## PROBLEM DESCRIPTION
Put the records from the line containing "Open the Account menu" through the line containing "Click the bank" into a Markdown table with two columns, Row and Record line. Number the rows and leave out any blank lines.

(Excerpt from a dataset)
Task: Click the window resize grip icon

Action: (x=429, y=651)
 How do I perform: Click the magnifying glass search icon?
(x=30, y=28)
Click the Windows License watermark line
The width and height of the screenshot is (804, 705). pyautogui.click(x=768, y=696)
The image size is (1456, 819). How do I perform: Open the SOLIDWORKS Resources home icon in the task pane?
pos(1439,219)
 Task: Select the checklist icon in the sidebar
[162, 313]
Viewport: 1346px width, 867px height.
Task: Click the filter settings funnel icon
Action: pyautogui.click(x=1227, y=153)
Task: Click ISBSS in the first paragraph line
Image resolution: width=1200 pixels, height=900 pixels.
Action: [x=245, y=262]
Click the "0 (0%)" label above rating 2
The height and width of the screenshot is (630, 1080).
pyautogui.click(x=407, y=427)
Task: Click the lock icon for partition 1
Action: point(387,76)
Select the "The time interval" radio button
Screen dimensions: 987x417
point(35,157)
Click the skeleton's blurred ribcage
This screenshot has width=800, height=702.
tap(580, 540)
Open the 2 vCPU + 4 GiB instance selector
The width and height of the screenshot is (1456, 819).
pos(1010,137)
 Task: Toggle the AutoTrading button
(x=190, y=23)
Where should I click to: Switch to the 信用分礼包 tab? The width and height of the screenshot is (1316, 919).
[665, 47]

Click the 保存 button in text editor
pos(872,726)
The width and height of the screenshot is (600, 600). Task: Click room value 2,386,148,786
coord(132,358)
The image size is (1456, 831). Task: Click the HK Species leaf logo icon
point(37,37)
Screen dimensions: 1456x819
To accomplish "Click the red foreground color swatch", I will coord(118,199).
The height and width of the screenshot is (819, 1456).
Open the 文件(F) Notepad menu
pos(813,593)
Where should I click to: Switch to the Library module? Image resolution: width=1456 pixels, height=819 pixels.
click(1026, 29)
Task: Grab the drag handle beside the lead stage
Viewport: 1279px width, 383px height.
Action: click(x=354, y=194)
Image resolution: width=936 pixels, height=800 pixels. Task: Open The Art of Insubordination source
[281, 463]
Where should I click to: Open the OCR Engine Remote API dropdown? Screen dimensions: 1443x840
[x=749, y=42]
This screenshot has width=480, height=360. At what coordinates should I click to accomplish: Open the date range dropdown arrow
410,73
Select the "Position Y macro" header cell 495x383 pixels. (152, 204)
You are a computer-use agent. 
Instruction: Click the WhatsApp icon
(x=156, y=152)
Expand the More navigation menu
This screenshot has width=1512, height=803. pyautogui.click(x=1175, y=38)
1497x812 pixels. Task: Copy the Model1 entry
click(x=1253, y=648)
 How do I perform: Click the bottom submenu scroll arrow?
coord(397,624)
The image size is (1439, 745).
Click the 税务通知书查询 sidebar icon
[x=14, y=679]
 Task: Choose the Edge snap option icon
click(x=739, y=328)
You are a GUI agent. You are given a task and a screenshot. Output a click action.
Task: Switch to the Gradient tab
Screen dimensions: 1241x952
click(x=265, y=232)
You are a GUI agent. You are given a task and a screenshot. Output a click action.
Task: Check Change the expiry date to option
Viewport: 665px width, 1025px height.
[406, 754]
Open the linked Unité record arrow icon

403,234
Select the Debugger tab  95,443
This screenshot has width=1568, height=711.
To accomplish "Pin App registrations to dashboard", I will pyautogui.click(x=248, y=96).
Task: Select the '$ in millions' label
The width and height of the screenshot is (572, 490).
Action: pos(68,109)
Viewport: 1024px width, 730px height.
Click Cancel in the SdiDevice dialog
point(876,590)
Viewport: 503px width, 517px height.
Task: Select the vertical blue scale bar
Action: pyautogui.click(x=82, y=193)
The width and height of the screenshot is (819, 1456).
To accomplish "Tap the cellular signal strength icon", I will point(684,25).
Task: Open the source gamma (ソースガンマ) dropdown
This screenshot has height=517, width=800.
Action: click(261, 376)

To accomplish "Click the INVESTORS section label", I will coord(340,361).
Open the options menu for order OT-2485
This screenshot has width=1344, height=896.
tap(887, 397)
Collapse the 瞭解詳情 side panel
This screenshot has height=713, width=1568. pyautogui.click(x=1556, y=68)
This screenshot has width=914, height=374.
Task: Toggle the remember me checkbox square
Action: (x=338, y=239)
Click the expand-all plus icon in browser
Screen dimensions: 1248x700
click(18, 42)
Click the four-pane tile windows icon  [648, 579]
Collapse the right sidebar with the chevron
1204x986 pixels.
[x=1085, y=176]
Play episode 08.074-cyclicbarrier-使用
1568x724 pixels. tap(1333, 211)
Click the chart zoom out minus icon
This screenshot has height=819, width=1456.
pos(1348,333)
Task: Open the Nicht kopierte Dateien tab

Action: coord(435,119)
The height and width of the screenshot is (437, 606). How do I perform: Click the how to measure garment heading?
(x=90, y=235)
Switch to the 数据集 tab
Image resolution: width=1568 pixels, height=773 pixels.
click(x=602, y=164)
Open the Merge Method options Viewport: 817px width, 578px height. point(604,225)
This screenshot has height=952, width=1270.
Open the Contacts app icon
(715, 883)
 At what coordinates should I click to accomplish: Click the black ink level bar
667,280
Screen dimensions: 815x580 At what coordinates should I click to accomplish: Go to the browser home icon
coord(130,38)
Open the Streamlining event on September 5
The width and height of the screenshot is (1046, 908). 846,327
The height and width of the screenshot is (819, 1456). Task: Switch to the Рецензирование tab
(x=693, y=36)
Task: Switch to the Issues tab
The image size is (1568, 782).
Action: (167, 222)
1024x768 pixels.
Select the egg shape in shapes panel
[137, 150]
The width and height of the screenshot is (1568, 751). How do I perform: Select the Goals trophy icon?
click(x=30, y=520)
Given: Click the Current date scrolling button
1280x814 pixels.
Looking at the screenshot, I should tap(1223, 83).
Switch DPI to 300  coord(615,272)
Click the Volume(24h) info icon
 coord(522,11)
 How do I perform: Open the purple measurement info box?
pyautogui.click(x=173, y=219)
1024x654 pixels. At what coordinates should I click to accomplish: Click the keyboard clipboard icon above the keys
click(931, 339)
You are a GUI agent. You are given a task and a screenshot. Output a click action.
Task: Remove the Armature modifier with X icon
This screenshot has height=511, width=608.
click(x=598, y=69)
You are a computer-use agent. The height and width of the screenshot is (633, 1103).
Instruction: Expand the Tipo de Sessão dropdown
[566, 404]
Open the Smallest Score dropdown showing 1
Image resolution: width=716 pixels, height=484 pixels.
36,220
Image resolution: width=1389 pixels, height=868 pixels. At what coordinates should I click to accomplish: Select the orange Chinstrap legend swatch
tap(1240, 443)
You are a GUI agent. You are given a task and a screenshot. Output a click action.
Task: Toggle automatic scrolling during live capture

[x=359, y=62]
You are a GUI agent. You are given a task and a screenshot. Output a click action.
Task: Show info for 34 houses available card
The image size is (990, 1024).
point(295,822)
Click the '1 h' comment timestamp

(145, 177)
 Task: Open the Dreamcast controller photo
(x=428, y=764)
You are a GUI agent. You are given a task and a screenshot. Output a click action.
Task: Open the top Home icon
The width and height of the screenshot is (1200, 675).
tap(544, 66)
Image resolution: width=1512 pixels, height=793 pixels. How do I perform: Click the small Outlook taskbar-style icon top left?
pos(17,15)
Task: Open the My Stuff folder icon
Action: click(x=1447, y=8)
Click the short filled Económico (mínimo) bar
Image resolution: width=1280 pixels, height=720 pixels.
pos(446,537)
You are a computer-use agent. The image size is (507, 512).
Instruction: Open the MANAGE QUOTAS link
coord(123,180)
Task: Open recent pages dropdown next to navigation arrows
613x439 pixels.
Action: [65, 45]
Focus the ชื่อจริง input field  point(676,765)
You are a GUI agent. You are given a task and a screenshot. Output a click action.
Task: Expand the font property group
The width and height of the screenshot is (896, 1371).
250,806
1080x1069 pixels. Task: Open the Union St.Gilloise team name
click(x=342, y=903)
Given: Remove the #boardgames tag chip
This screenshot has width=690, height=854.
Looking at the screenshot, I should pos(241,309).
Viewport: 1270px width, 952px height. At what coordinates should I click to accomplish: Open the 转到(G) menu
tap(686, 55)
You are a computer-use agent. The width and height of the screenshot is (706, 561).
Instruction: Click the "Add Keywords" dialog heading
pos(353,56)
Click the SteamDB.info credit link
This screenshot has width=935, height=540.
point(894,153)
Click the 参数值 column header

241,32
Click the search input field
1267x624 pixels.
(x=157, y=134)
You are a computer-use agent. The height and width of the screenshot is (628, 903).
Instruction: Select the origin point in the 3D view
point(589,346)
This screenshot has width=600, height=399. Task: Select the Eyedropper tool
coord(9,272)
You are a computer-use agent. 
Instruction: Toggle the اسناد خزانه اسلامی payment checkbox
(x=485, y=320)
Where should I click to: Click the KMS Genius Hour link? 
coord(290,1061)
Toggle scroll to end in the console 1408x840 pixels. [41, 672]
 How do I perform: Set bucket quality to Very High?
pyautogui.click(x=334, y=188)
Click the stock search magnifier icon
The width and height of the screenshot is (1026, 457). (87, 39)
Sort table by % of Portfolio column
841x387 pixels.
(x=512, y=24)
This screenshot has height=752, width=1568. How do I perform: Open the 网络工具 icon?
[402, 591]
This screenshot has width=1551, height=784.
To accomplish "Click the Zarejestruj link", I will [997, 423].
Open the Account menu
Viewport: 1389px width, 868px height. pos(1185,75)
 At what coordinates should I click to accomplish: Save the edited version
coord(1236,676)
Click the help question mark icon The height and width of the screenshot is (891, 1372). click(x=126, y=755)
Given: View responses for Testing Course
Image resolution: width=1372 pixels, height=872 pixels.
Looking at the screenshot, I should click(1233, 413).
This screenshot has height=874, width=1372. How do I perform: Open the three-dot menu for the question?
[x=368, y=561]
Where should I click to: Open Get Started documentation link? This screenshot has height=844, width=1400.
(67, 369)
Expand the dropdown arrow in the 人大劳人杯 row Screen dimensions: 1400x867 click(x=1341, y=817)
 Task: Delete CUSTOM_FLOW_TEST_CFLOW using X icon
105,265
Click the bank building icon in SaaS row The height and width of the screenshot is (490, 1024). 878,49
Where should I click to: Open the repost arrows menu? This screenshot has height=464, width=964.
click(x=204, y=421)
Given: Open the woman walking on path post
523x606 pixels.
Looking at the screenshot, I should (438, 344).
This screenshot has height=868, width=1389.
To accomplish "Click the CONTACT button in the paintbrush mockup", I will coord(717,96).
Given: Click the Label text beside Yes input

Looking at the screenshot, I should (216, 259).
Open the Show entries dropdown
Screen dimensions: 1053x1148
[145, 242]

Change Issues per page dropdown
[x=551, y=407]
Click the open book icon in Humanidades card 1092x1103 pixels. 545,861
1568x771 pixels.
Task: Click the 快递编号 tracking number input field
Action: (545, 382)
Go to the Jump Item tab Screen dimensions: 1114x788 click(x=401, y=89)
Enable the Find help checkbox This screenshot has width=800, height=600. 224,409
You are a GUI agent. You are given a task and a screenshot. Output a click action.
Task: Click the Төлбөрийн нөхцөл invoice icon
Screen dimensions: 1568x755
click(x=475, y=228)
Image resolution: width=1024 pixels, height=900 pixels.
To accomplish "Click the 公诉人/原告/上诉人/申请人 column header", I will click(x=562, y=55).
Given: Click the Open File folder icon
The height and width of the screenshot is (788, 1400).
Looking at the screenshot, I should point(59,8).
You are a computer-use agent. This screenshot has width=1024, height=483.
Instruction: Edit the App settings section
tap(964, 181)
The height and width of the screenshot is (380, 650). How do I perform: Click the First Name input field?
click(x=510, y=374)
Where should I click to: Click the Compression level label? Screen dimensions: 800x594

## WRITTEN REPLY
| Row | Record line |
|---|---|
| 1 | Open the Account menu |
| 2 | Viewport: 1389px width, 868px height. pos(1185,75) |
| 3 |  At what coordinates should I click to accomplish: Save the edited version |
| 4 | coord(1236,676) |
| 5 | Click the help question mark icon The height and width of the screenshot is (891, 1372). click(x=126, y=755) |
| 6 | Given: View responses for Testing Course |
| 7 | Image resolution: width=1372 pixels, height=872 pixels. |
| 8 | Looking at the screenshot, I should click(1233, 413). |
| 9 | This screenshot has height=874, width=1372. How do I perform: Open the three-dot menu for the question? |
| 10 | [x=368, y=561] |
| 11 | Where should I click to: Open Get Started documentation link? This screenshot has height=844, width=1400. |
| 12 | (67, 369) |
| 13 | Expand the dropdown arrow in the 人大劳人杯 row Screen dimensions: 1400x867 click(x=1341, y=817) |
| 14 |  Task: Delete CUSTOM_FLOW_TEST_CFLOW using X icon |
| 15 | 105,265 |
| 16 | Click the bank building icon in SaaS row The height and width of the screenshot is (490, 1024). 878,49 |